Cpus also have a limited number of pcie links anyway, so why waste those links when what you want is to pack as many of then into a chassis as possible and let parallelism takes care of bandwidth?
bill.rookard - Saturday, January 20, 2018 - link
Agreed. Overall since the introduction of SSD's several years ago, you've seen a dramatic increase in raw transfer speed and IOPS vs regular HDDs, but the main sticking point is simply capacity. Your average HDD a few years ago was 2-3TB, your average SSD was a few hundred $$ for a 128GB SSD. Servers though have and hold large databases and lots of files, more than 128GB easily.Now, your max capacity (with certain exceptions) is now 6-10TB for HDDs and 2TB for SSDs for a few hundred $$. So - HDDs have increased their size by a factor of 2-3, while SSDs have increased their capacity by a factor 18. And if you merge a few behind a small raid controller, you have a capacity that approaches the size of your bigger HDDs while having that huge advantage in transfer speed and IOPS.
Your best HDD's do 200-300MB/sec alone... Even these 'limited' (??) drives have 10 times the speed and orders of magnitude higher IOPS.

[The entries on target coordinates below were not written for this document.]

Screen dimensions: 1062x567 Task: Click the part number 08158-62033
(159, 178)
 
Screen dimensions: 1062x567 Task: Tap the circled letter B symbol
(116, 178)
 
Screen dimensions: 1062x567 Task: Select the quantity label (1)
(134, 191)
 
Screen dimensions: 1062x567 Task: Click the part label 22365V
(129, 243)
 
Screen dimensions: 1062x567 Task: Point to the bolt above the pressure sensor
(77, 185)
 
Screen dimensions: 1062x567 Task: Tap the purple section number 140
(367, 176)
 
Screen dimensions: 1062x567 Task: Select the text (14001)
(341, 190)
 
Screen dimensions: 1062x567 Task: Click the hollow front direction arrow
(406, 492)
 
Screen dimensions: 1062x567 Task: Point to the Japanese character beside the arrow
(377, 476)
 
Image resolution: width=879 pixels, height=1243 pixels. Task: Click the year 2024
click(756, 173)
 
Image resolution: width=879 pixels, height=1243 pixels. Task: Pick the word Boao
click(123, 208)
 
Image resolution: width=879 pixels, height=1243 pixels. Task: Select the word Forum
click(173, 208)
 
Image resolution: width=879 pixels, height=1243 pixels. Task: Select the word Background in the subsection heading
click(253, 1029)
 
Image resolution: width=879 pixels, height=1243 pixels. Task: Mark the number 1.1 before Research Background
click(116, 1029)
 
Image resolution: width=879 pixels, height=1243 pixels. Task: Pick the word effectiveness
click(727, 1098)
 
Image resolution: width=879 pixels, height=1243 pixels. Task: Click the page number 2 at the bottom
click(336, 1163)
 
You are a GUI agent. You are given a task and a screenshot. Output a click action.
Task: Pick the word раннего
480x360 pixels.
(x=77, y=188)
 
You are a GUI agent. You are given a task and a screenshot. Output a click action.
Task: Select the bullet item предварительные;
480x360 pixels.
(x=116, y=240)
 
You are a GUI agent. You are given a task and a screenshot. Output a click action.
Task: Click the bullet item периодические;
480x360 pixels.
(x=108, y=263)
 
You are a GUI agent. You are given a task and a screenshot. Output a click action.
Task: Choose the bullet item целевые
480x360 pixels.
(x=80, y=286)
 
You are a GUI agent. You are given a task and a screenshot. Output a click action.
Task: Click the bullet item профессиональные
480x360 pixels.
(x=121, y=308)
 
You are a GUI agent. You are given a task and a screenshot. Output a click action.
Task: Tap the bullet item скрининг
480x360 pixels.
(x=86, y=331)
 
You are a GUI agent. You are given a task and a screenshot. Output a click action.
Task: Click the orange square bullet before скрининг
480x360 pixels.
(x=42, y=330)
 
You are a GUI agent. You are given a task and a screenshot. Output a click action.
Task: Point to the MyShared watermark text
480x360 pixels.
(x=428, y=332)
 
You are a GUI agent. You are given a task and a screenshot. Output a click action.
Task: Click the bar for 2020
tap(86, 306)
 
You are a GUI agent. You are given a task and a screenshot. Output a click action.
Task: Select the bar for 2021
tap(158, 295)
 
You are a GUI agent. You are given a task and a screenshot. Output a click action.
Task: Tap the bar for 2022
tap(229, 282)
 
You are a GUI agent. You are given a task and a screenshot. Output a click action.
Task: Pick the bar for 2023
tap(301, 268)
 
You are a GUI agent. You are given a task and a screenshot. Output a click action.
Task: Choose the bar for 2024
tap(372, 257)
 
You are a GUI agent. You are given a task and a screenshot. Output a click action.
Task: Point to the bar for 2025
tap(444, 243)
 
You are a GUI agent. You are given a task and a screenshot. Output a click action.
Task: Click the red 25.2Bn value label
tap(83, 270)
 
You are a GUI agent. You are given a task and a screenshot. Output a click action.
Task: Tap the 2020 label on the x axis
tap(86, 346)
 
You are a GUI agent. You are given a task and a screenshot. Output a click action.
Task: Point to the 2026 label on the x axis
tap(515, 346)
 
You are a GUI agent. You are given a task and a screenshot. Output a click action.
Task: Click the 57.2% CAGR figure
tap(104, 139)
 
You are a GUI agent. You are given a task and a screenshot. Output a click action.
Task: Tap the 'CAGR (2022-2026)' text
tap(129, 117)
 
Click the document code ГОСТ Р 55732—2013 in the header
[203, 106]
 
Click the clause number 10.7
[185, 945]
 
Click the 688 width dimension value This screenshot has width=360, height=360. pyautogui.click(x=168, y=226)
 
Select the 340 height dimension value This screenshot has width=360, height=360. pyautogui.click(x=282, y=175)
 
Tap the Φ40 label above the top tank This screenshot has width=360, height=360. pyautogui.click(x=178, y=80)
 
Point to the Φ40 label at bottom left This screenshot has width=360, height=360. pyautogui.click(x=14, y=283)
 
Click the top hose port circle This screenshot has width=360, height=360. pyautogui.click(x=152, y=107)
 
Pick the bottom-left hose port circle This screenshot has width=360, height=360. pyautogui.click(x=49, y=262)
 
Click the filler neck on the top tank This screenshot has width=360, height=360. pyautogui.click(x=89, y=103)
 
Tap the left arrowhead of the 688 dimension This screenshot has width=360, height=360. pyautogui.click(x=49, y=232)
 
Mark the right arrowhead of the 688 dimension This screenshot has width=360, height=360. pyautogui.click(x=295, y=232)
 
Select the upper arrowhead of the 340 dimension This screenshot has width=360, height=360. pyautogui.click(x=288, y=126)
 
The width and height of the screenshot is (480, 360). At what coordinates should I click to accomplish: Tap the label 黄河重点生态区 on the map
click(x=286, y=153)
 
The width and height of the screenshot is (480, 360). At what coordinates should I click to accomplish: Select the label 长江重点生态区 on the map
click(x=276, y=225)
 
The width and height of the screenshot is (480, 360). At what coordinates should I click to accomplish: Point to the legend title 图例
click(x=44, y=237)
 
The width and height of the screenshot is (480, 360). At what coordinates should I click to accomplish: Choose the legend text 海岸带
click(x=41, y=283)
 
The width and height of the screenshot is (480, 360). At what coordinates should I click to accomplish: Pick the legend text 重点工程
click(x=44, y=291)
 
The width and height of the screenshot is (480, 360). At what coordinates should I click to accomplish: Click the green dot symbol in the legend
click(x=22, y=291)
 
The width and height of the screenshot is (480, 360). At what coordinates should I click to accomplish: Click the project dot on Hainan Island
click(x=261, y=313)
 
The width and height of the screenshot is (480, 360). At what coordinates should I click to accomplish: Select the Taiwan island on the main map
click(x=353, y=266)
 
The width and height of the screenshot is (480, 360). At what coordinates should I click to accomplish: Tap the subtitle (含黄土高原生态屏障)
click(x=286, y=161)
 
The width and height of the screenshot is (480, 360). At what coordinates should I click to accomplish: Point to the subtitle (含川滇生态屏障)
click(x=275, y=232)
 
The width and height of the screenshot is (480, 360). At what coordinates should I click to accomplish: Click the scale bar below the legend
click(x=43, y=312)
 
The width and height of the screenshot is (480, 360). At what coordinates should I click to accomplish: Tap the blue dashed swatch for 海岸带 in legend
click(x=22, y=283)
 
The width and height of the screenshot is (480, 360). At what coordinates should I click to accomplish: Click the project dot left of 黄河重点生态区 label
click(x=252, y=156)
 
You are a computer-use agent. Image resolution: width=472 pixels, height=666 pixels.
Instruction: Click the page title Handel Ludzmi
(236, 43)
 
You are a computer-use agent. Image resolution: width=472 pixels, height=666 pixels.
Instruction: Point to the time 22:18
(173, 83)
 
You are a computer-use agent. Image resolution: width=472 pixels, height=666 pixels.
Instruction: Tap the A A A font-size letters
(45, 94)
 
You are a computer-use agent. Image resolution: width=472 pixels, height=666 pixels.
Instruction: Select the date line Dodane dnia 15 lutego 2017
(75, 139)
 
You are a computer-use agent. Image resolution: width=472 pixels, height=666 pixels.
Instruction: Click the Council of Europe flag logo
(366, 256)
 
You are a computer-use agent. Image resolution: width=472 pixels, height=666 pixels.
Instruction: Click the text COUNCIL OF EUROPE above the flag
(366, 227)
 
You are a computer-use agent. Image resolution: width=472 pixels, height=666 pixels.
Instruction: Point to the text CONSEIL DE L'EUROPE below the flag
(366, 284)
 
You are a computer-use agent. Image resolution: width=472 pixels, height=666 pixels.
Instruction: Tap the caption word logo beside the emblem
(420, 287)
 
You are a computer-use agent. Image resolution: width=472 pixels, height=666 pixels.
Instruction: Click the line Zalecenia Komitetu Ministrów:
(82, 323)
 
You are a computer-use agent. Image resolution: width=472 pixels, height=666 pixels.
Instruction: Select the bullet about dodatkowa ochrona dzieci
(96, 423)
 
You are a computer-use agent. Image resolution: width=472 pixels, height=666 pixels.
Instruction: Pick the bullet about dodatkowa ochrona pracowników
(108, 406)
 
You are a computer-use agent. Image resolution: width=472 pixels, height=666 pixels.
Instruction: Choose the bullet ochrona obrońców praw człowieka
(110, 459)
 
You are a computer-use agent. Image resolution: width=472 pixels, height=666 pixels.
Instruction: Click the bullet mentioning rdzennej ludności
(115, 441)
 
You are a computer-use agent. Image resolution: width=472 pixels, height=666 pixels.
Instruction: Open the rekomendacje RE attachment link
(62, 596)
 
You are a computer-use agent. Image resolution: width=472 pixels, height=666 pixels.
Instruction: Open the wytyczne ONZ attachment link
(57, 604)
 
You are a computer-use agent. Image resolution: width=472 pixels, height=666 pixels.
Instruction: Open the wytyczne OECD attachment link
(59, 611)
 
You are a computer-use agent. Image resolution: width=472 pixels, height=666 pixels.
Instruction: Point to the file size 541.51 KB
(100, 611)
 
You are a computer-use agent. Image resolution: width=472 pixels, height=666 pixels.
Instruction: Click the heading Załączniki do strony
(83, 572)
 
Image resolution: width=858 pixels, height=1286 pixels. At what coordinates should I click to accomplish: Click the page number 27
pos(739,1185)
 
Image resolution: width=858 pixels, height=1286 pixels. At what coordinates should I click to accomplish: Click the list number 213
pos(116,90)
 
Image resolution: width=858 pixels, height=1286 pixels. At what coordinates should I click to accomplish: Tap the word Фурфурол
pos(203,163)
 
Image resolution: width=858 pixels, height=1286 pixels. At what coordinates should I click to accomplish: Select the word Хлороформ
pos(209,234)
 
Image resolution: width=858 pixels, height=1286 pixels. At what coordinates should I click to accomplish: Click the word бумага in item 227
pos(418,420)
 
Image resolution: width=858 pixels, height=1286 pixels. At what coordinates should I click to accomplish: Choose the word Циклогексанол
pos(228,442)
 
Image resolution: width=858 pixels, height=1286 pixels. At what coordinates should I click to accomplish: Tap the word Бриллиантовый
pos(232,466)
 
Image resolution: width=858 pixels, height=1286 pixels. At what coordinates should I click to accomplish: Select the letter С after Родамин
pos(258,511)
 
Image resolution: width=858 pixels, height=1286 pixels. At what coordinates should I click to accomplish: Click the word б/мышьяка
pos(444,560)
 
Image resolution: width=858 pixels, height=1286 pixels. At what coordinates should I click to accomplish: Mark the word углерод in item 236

A board with the right processor (ie: EPYC) with only 8x U2 connectors versus a x16 raid card with 8x SAS drives will still have double the raw bandwidth (32 PCIe lanes vs 16 PCIe lanes), and as far as utilized bandwidth, the x16 SAS setup would be lucky to hit a quarter of it's potential: 8 drives @ 300MB/sec = 2400MB/sec out of a total bandwidth of 15000MB/sec for an x16 slot.
Pinn - Saturday, January 20, 2018 - link
These comments are why I got to Anandtech.